Intendiamoci: il film funziona e si dimostra coerente sia con se stesso che con il resto del Conjuringverse, scavando ancora più a fondo sull’origine del demone Valak e lanciando un gancio bellissimo nei suoi minuti finali. Quello che non convince sono le scene di tensione/paura, che risultano molto meno efficaci rispetto agli altri film, riuscendo a inquietare lo spettatore solo in minima parte.

Il film funziona e si dimostra coerente sia con se stesso che con il resto del Conjuringverse, scavando ancora più a fondo sull’origine del demone Valak e lanciando un gancio bellissimo nei suoi minuti finali.

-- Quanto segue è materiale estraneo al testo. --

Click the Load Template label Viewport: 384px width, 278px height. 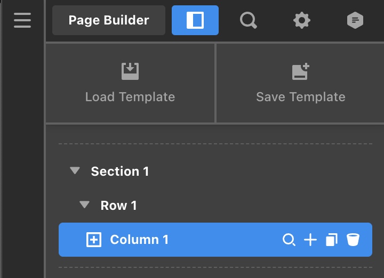click(130, 97)
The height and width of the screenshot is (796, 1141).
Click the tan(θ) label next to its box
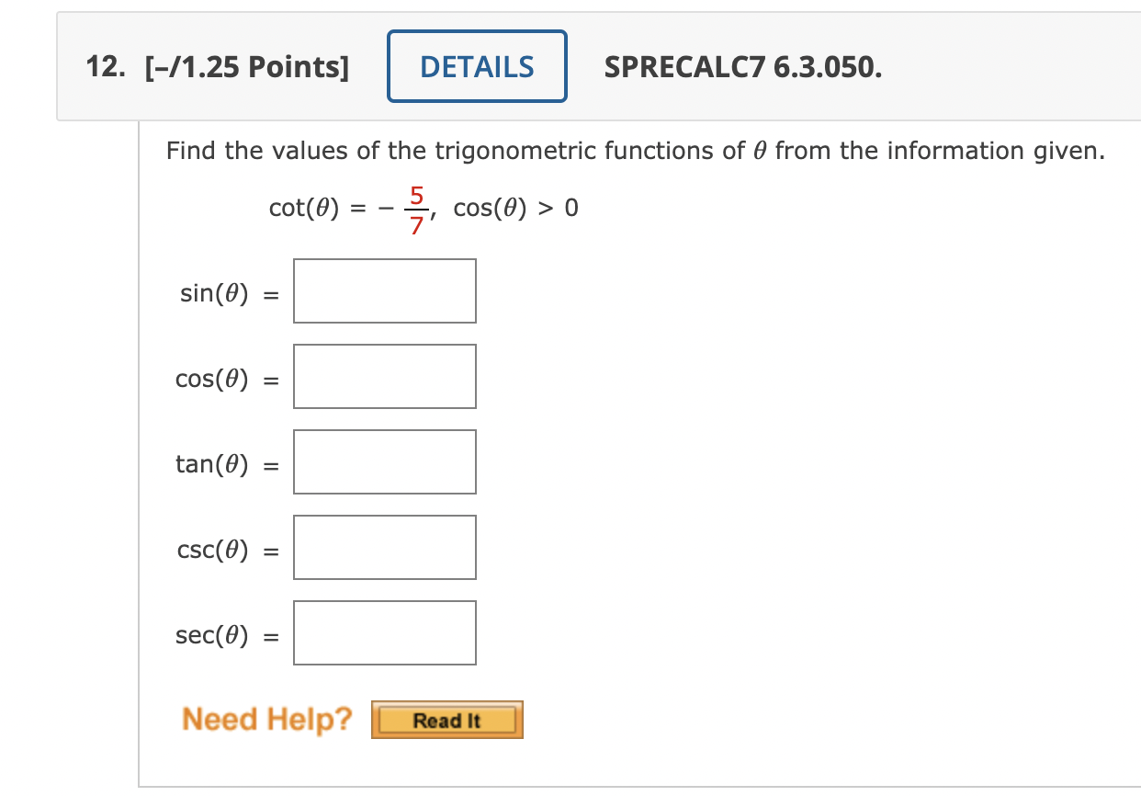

Eppure i presupposti vi erano tutti: suore, demoni, possessioni e soprattutto croci, croci e ancora croci (ci sono croci ovunque in questo film, rovesciate e non; una trovata estetica davvero riuscita), per non parlare della stupenda location in cui si svolge la vicenda. Per gli amanti del dark tourism: il Monastero di Carta esiste davvero, ma purtroppo nella realtà sono solo rovine (molto suggestive) che poco hanno a che fare con quanto visto nel film; la vera location usata per le riprese è il Castello del Corvino, in Transilvania, dove si dice che Vlad l’Impalatore (colui che dette origine alla leggenda del Conte Dracula) venne tenuto prigioniero per sette anni.

In ultima battuta torniamo sul discorso della sensazione di plagio. Dunwich, 1980: padre Thomas si impicca a un grosso albero nel cimitero, scatenando sulla città le forze del Male. Questo incipit appartiene a un film in cui vi è una scena in cui la protagonista, sepolta viva, viene liberata a suon di picconate che minacciano di trapassarle il cranio (come in The Nun - La vocazione del male), un'altra sequenza in cui una donna lacrima sangue (vedi sopra) e dove l'impiccato ritorna per una scena nel cimitero (ancora uguale).

Il film in questione è Paura nella città dei morti viventi del nostro Lucio Fulci. Omaggio al cinema italiano? Aggiungiamoci anche una fotografia che ogni tanto spara in scena fondali illuminati di rosso sangue che paiono strillare Mario Bava... e diciamo di sì.